[Stored items]
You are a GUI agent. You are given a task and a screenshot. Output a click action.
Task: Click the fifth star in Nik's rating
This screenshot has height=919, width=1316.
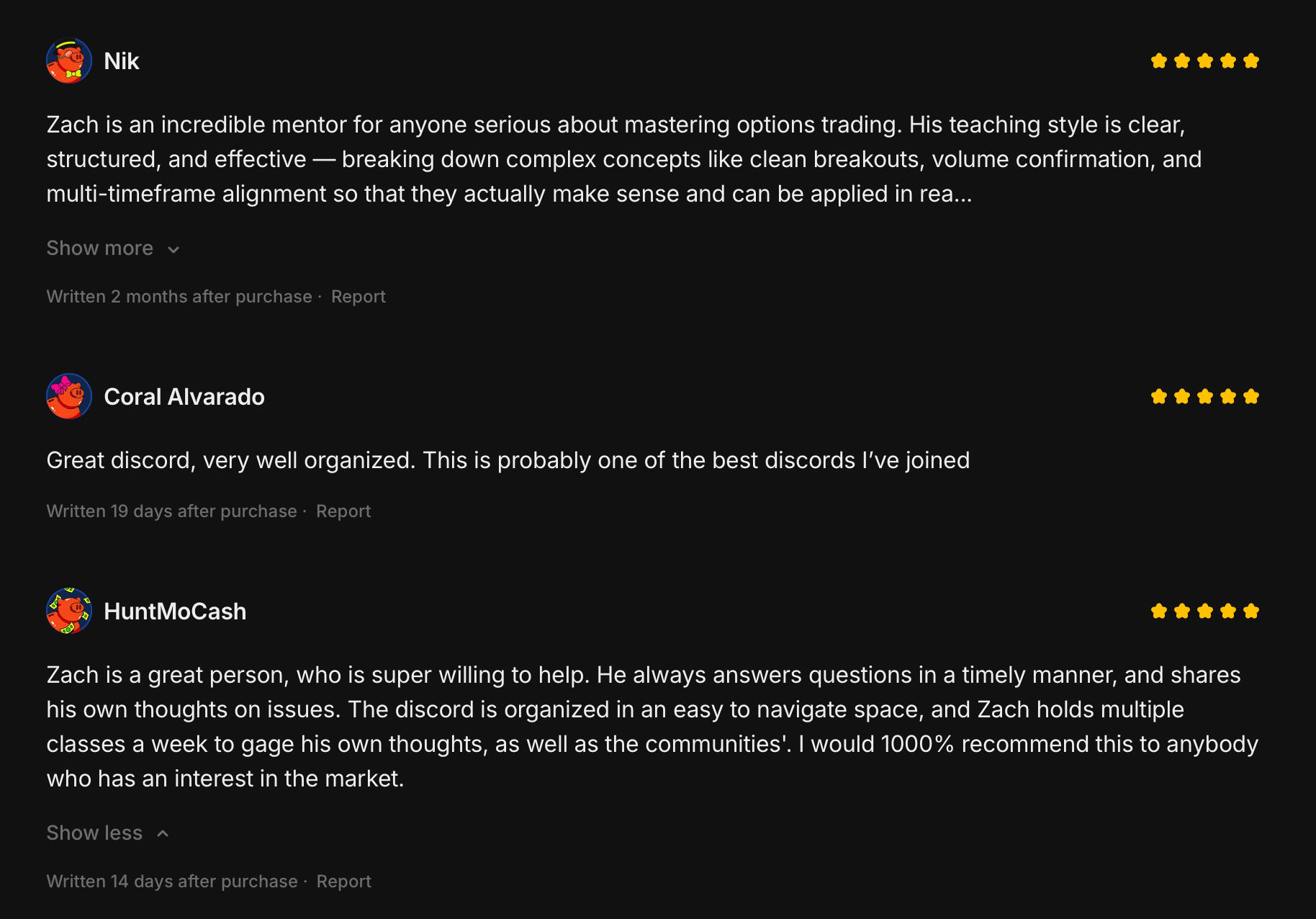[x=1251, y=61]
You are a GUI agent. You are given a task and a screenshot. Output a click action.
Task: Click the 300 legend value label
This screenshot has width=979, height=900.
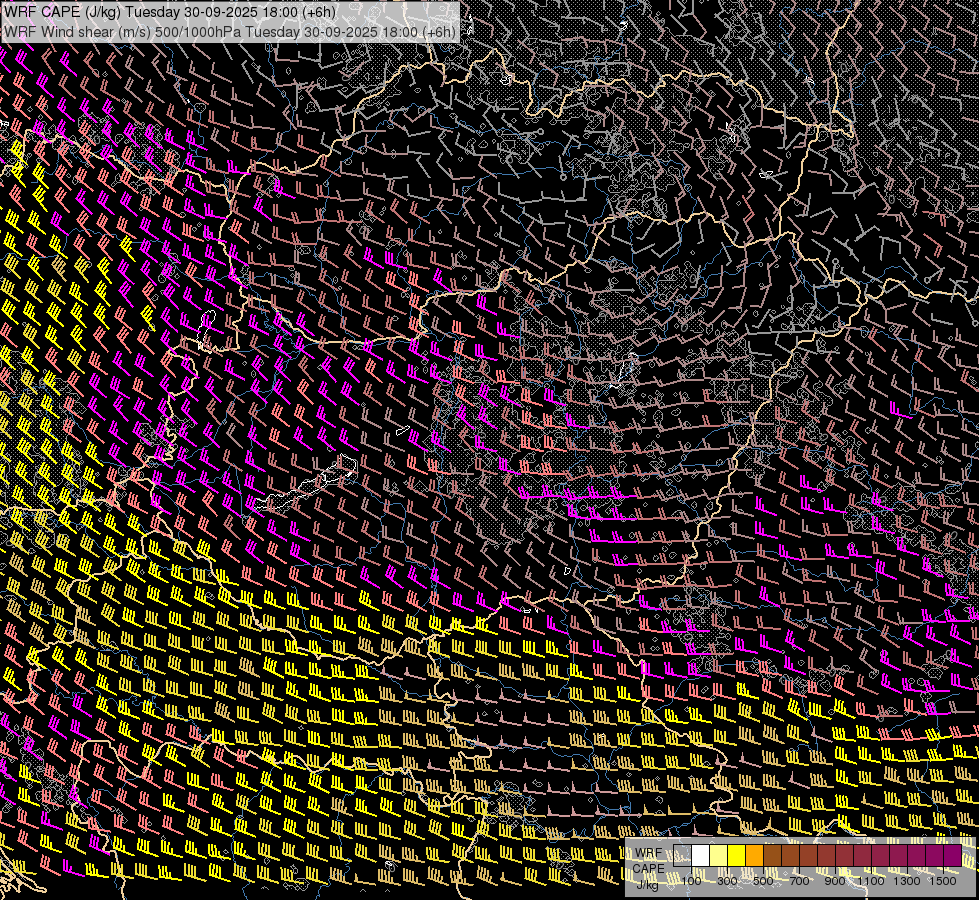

| Work order |
Reproduce all of the data exactly, omitting each picture it holds.

| Completed task |
You are a GUI agent. You are given a task and a screenshot. Output a click action.
Task: Click the fifth star in Nik's rating
This screenshot has height=919, width=1316.
[x=1251, y=61]
You are a GUI agent. You are given a task and a screenshot. Output a click action.
Task: Click the 300 legend value label
This screenshot has width=979, height=900.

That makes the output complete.